Task input below:

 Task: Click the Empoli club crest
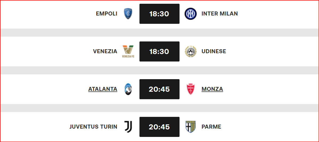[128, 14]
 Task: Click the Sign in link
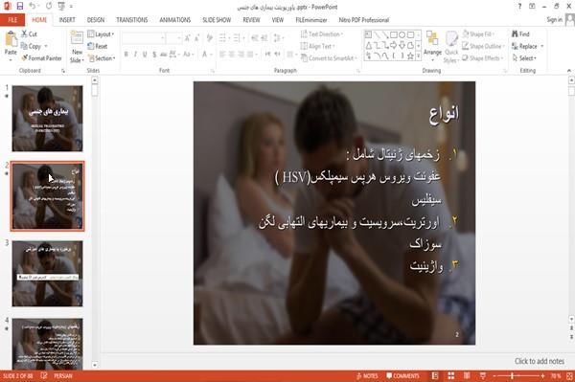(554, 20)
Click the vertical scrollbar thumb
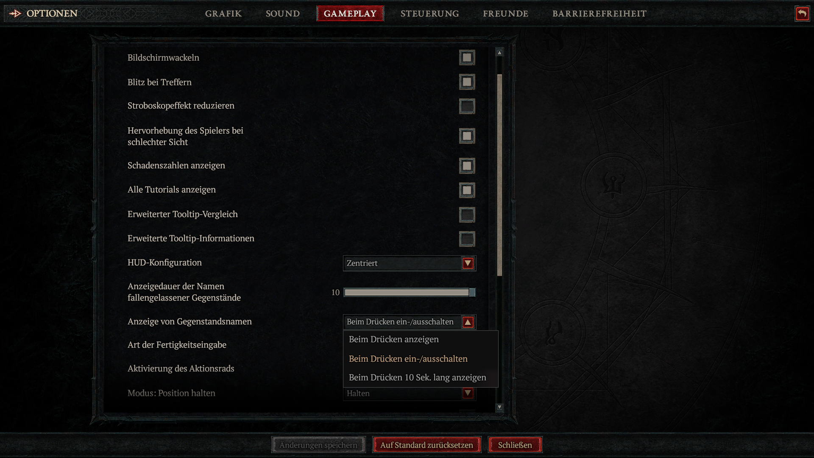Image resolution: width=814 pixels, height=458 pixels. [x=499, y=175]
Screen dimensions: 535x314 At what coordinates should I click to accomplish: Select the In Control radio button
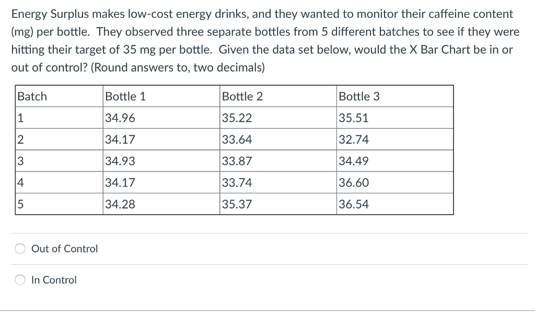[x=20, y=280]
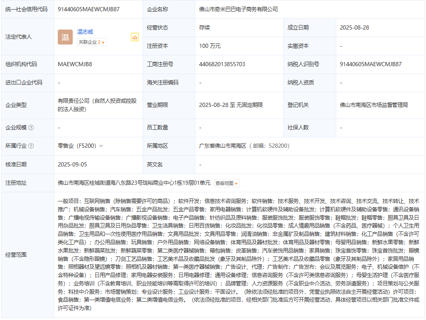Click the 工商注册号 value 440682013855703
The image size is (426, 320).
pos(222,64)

End of Task input.
Task input below:

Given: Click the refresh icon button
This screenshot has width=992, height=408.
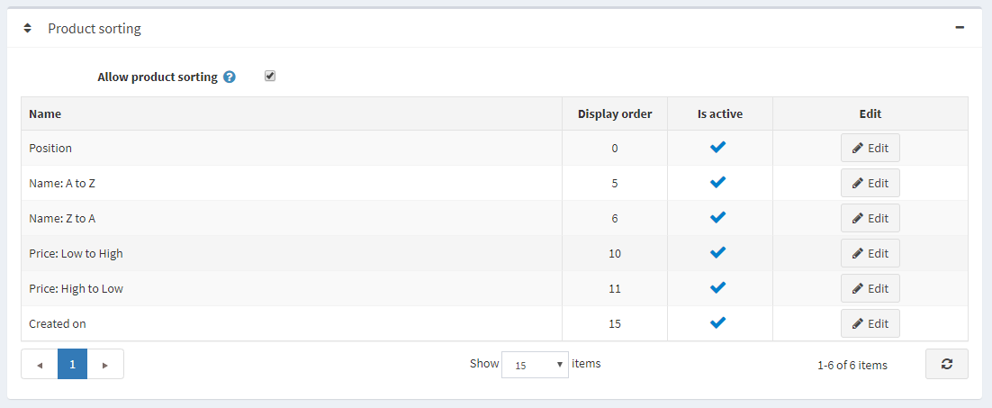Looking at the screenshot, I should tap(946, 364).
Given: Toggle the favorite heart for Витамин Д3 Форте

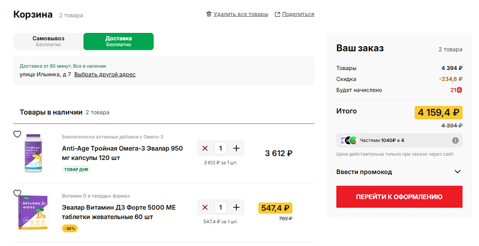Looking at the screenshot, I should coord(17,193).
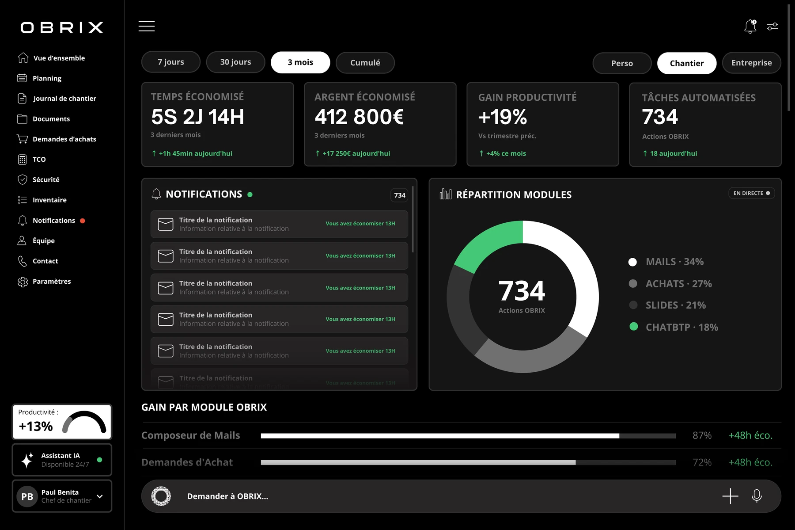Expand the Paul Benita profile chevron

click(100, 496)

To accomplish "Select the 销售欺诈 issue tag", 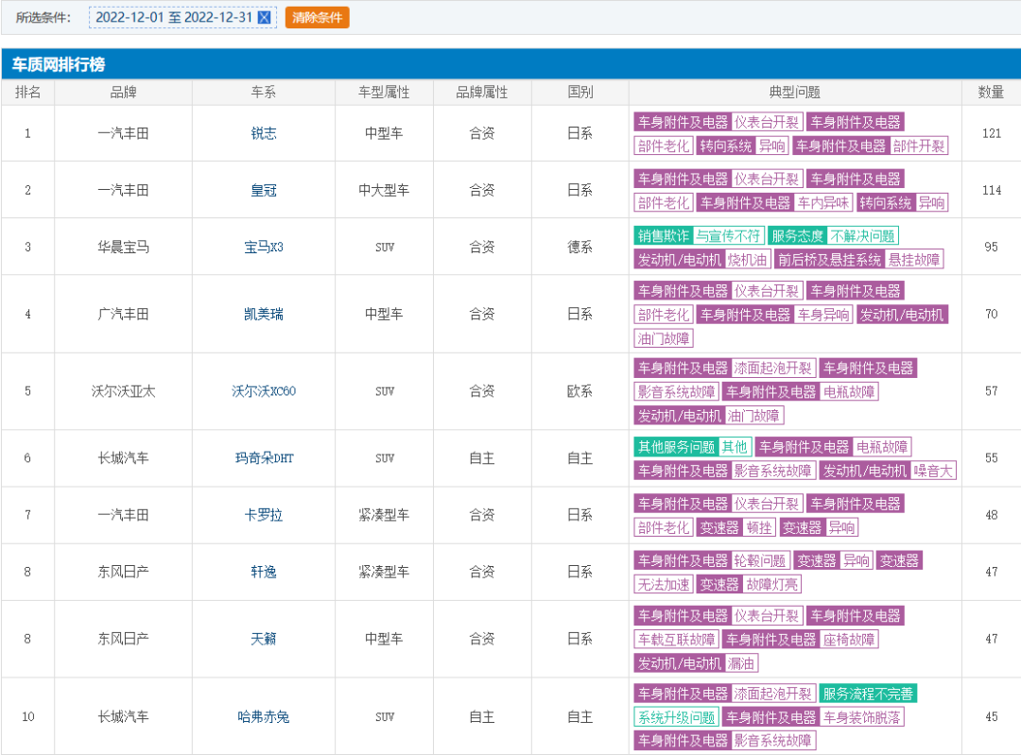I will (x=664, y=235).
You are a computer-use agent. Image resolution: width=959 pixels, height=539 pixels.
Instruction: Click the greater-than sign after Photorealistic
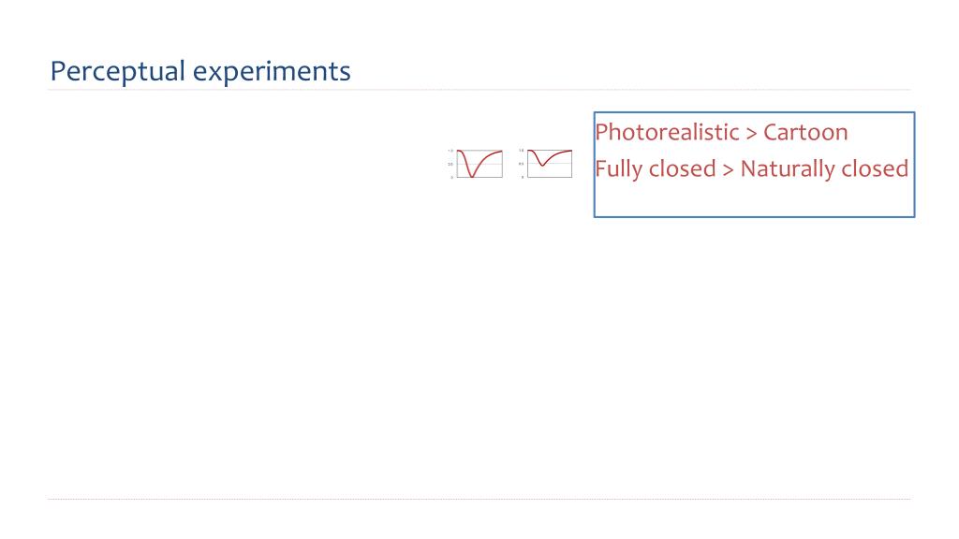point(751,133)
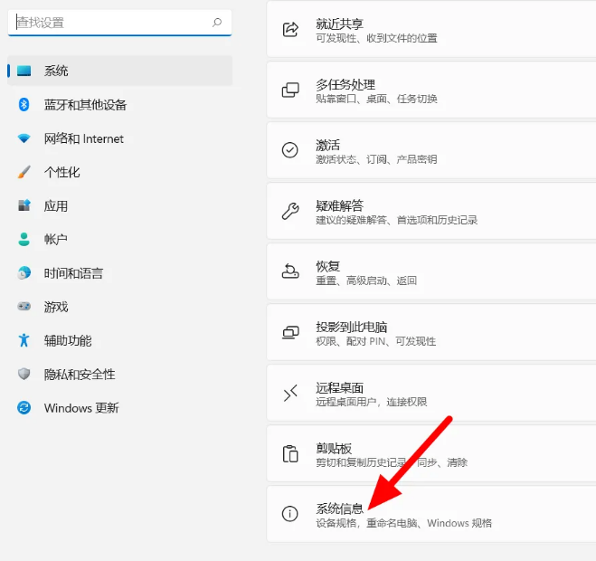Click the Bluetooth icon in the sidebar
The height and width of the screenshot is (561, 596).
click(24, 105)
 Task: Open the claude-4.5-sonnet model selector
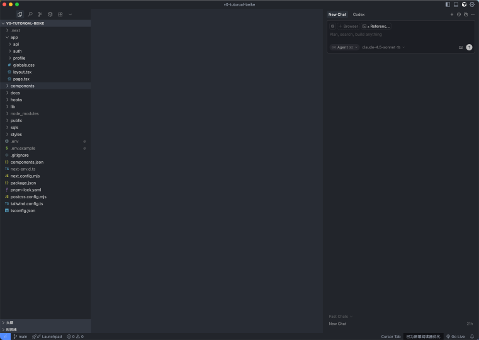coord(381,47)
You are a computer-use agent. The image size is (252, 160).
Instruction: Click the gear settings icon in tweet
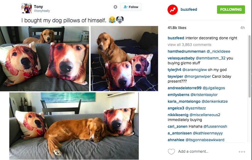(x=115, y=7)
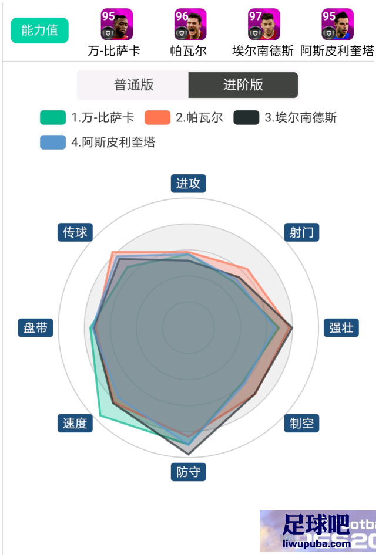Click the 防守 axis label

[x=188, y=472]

End of Task input.

__Activity__.
Would you filter the records and copy out each line containing "agent"?

__Your response__.
You are a computer-use agent. Image resolution: width=959 pixels, height=539 pixels.
You are a computer-use agent. The image size is (252, 160).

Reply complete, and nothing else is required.